Gdyby Ekstraklasa nie kończyła rozgrywek za dwa tygodnie, tylko za – dajmy na to – półtora miesiąca, to w ostatnich kolejkach do walki o króla strzelców włączyłby się Bobo Kaczmarek, a Leszek Ojrzyński wziąłby się za stałe fragmenty. Dlaczego? Bo to Ekstraklasa, where impossible happens. Jeśli wydaje wam się, że ktoś absolutnie nie nadaje się do gry w piłkę lub bezpowrotnie przeszedł na drugą stronę rzeki, dajcie mu pograć w naszej lidze. Zobaczycie, jak was zadziwi.
Osiem dni, dwa mecze, dwa razy wynik ratuje Lechii duet Duda – Rasiak. I mało tego – dwa razy robi to w naprawdę atrakcyjny sposób. Oczywiście trzeba zganić Łukasza Brozia, który zamiast wyprowadzić atak Widzewa, dał idealne podanie na kontrę gdańszczan, ale podanie Rasiaka, a następnie wykończenie Dudy – naprawdę bardzo wysoka klasa. Czyżby piłka w końcu przestała być przeciwnikiem napastników Lechii? Efektownymi uderzeniami popisali się też Machaj (w końcu!) oraz Ricardinho i aż żal bierze, że Brazylijczyk przy strzale przewrotką znajdował się na spalonym.

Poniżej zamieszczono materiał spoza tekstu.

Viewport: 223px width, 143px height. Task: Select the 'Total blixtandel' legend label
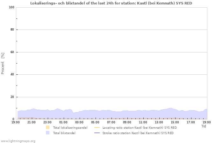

Gdańszczanie zostali więc de facto uratowani i spadek praktycznie im już nie grozi. Warto się jednak zastanowić, z czego władze klubu tak naprawdę rozliczały Bobo Kaczmarka. Tak, wiemy – z przyzwoitego wyniku i umiejętnego wprowadzania młodzieży, ale… czy cokolwiek szanownemu szkoleniowcowi udało się z tego osiągnąć? Poza Dudą, który młodzieżą nie jest, nie wypromował właściwie nikogo, a i rezultat daleki jest od ideału, skoro na trzy kolejki przed końcem Lechii wciąż zaglądało w oczy widmo spadku, a w całej rundzie potrafiła wygrać ledwie dwa razy.
Widzew zagrał natomiast na takim poziomie, do jakiego przyzwyczaił nas wiosną. Czyli do bólu przeciętnym. Łodzianie – choć teoretycznie się jeszcze nie utrzymali – mają szczęście, że Stępiński urodził się w maju, a nie w kwietniu i wywalili go do Młodej Ekstraklasy na zaledwie cztery kolejki przed końcem. W przeciwnym razie mogliby nie zajmować – licząc samą wiosnę – przedostatniego miejsca w tabeli, lecz ostatnie.